- **Exercise brief**:
Extract the entries word for word, from the line containing "Image resolution: width=1281" through the end of the entries, both ends included. Leave the pictures out of your answer.

- **The records**:
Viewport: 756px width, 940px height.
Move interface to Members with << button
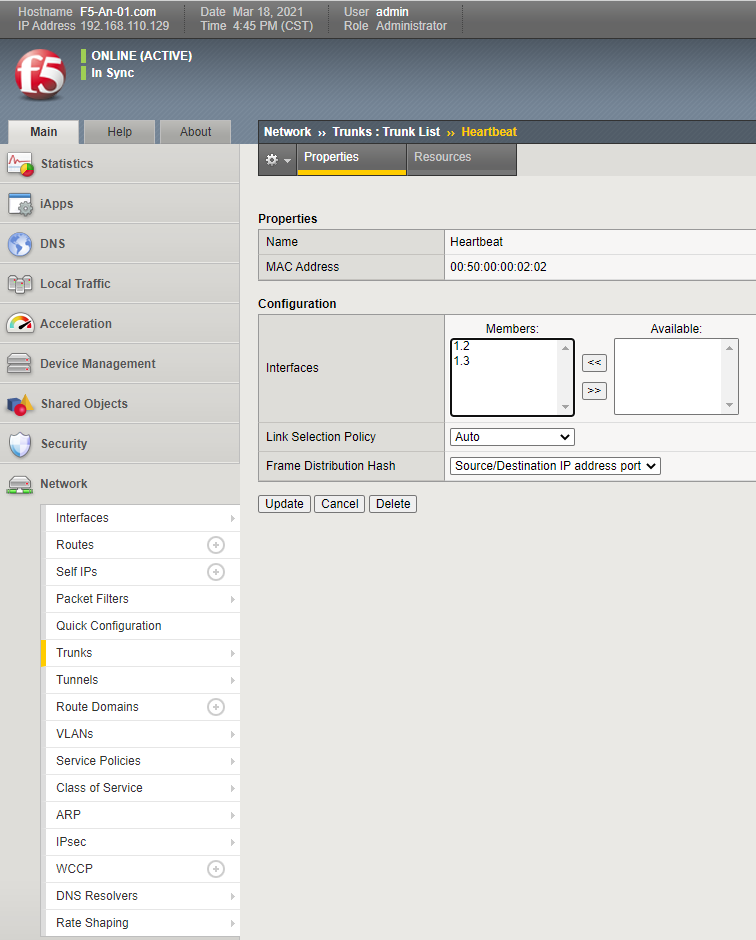pyautogui.click(x=594, y=363)
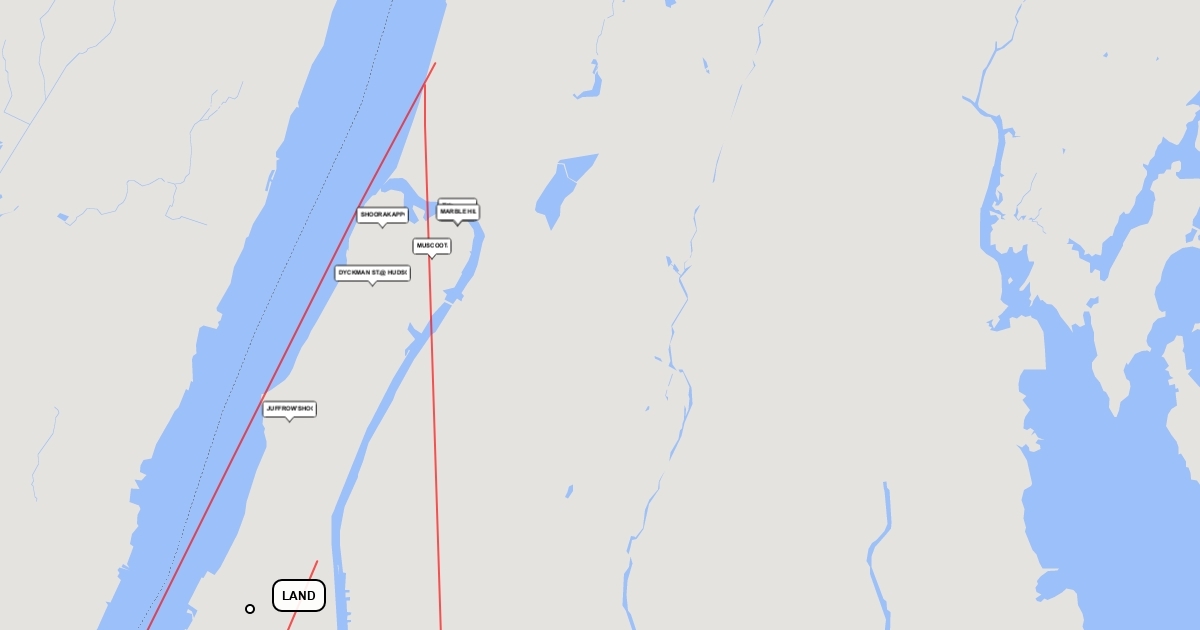Select the small circle marker beside LAND

(250, 608)
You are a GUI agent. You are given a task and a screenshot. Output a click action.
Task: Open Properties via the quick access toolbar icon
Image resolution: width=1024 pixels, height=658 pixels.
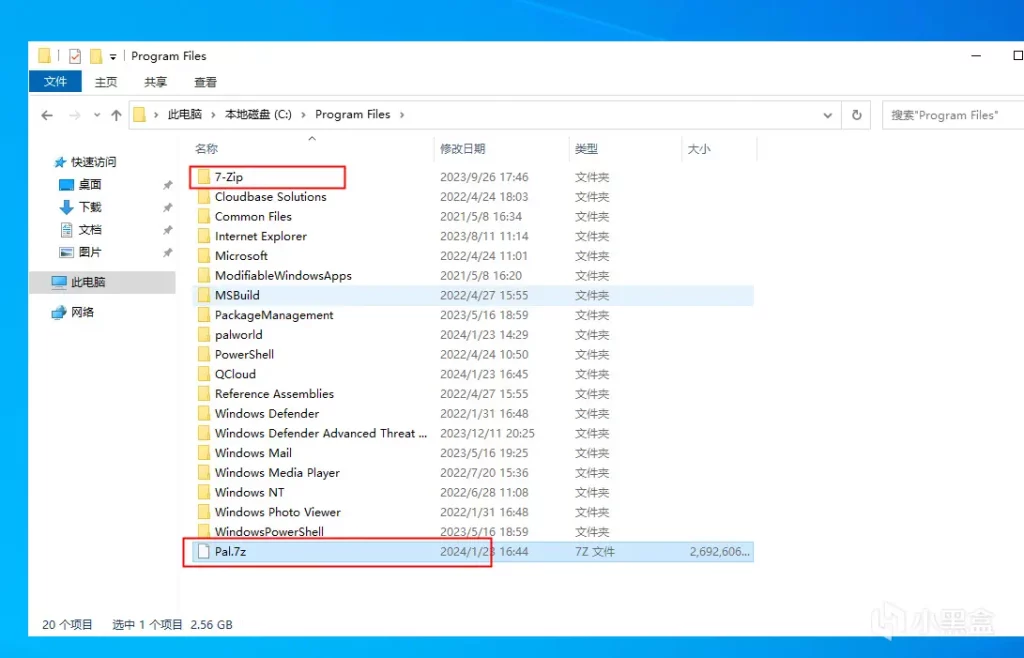(x=74, y=56)
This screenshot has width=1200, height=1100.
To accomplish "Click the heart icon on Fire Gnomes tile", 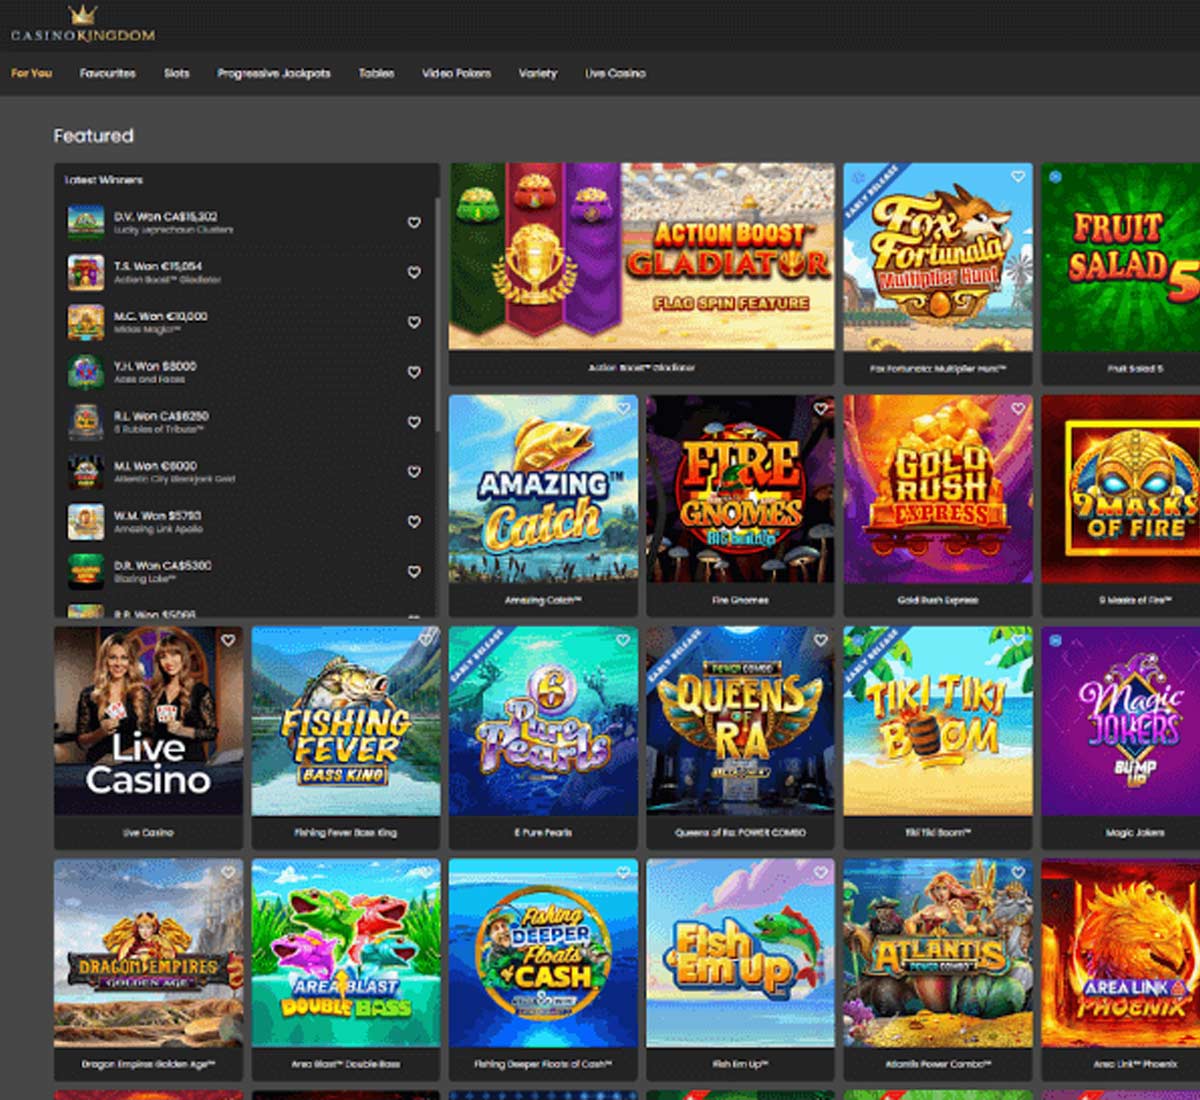I will point(820,408).
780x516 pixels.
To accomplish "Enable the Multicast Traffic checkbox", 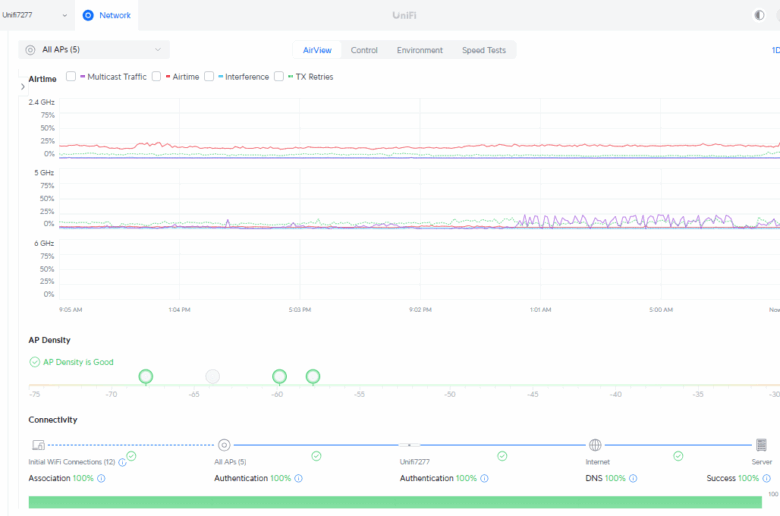I will click(71, 76).
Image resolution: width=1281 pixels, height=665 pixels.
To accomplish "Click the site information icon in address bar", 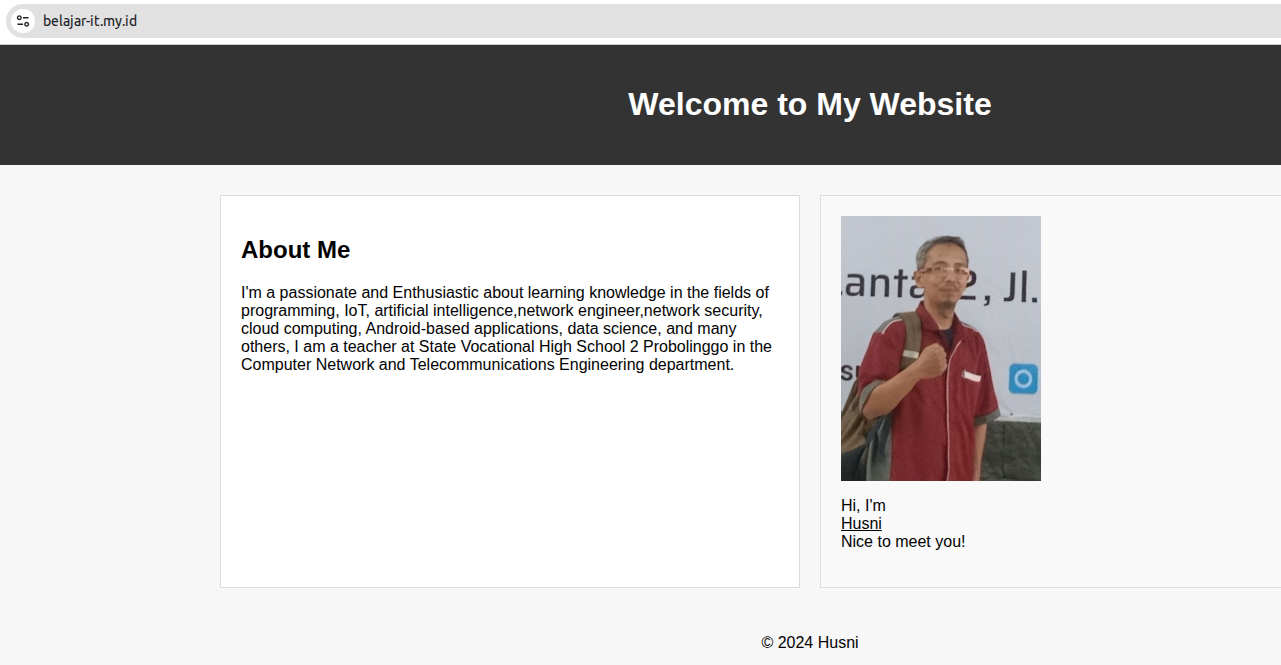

- **Answer to this problem**:
Image resolution: width=1281 pixels, height=665 pixels.
To accomplish "Click the site information icon in address bar", 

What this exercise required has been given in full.